Lily goes over each page of her scrapbook with Wren. Daisies are her mother’s favorite. Lily’s hands shake as they turn each page. This is what life is like without Wren. Wrinkles and long mornings in bed and flowers.
On the third night, Wren keeps pouring drinks until Lily gets drunk. Roy is gone, having claimed to have an important meeting despite the holiday season. Wren’s mother takes the excuse easily, so used to his meetings.
“What’s it like? For you?” Lily asks. She stirs her straw around her cocktail, takes another greedy gulp.
“What?”
“Love,” Lily says.
“I don’t know what you’re talking about,” Wren says. Her mother hasn’t finished the latest drink, but Wren tops it off anyway to distract her.
“Alcohol can’t get you out of everything, Wren. Tell me what it’s like for you.”
“I’m not in love. It’s not like that at all.”
Lily pulls the pack of cigarettes closer and takes one out, lights it. “When you think no one is watching, you stare at that bracelet like you love and hate it all at once. You touch it like it might burn you, like it’s a handcuff. But sometimes you smile at it. If you’ve ever done that with another gift, I’m a dead woman sitting here talking to you. So what’s it like?”
Wren lights a cigarette for herself, stares down at the table. “We’re not in a relationship. It’s not going to last.”
Lily coughs, rubs at an eye. “Yeah, yeah. You don’t do relationships and yet you’re in love. Stop avoiding it. I imagine you’re not the sunshine and daisies type. Are you tortured by love? Scared of it?”
“I don’t love her. I just care. And soon she’ll leave me for the girl she loves. That’s it,” Wren says.
“Her? Well, there’s a curveball.”
Emma sends fewer messages. Wren still checks her phone once or twice a day. Sometimes at the breakfast table, when she’s drinking black coffee and coaxing her mother to eat a bagel, she scowls at her phone. Sometimes it’s late at night when she’s the only one still awake and the covers on the bed feel like they’re strangling her. There are pictures of Emma on her phone. She looks at them when she’s in bed and Emma hasn’t messaged her. Emma laughing at a joke, Emma taking a shot, Emma lying in Wren’s bed. Wren places her phone firmly onto the nightstand, wills herself not to pick it up again. She does.

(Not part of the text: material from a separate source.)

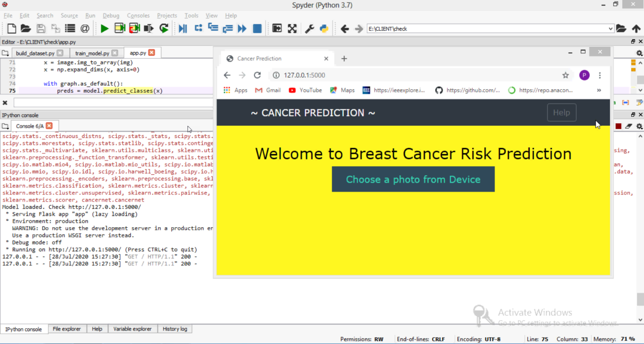
Task: Run the current file with green play icon
Action: click(104, 29)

Wren walks into town to pick up a gift for her parents. She’s dressed in her usual attire: a tanktop, a skirt, old tights. Her boots are close to falling apart. No one dresses like her here. The old ladies who walk around the mall for exercise stare at her like she might bite them. Wren doesn’t react.

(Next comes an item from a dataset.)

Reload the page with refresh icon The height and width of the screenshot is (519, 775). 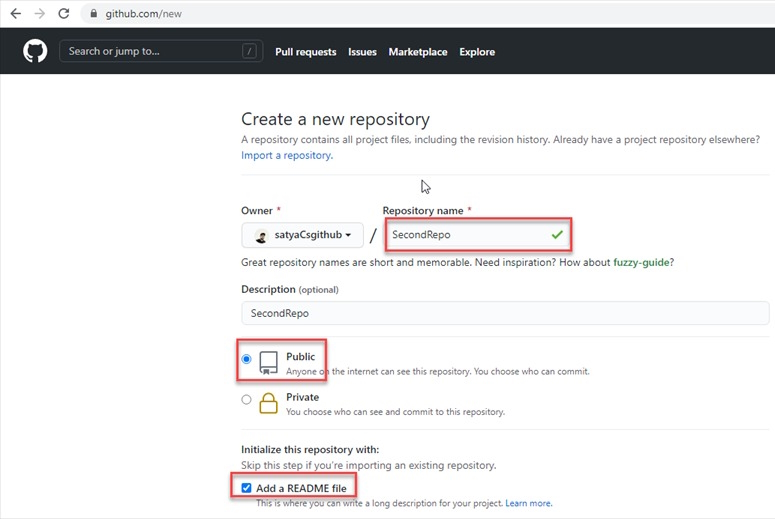pyautogui.click(x=64, y=14)
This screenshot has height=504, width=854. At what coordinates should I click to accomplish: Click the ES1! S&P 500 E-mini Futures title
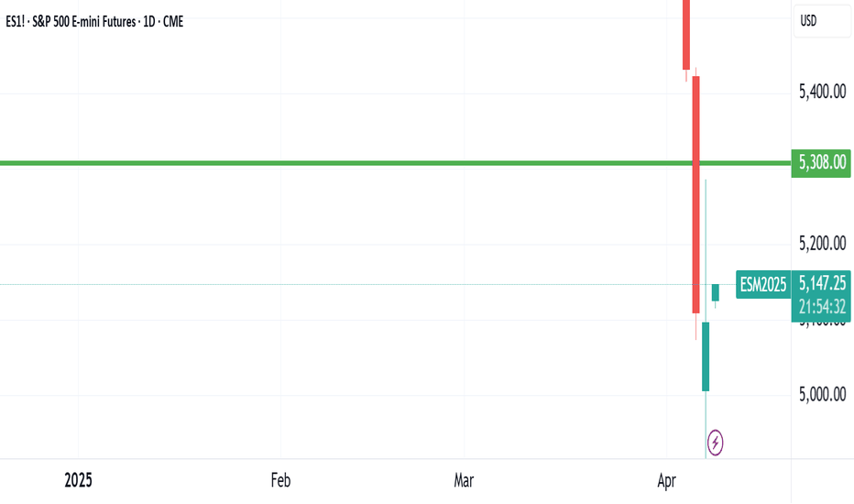click(x=94, y=22)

The stores in the mall are full of knick-knacks that look like they might break at any moment. She picks up a little bird’s nest, complete with fake bird and eggs. People actually buy this crap, she thinks. By the end of the afternoon, she has sweat running down her chest and arms. She carries a plain yellow tie for Roy and windchimes for Lily. If the chiming annoys Roy, even better.

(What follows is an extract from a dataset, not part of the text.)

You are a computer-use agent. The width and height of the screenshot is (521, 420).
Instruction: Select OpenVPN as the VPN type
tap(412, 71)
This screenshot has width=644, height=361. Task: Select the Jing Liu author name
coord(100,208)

Wren is wrapping the gifts when her phone buzzes. The message might as well say: I feel guilty. Emma is going to spend Christmas with Cam. Wren finishes wrapping the gifts, leaves her phone upstairs, and goes down into the kitchen. There’s still some vodka left over from the other night.
Roy sits at the kitchen table, his phone resting in front of him. It’s hard to leave it where anyone could pick it up when there are things you want to keep secret inside. He probably got Ellie a nice Christmas present.
Wren goes about making her drink and sighs when Roy motions for her to sit with him. It was bound to happen at some point. It always does.
“Your mother is doing so well right now,” Roy says.
“I wonder why.”
Roy shoots her a humorless smile. “You remember our little deal.”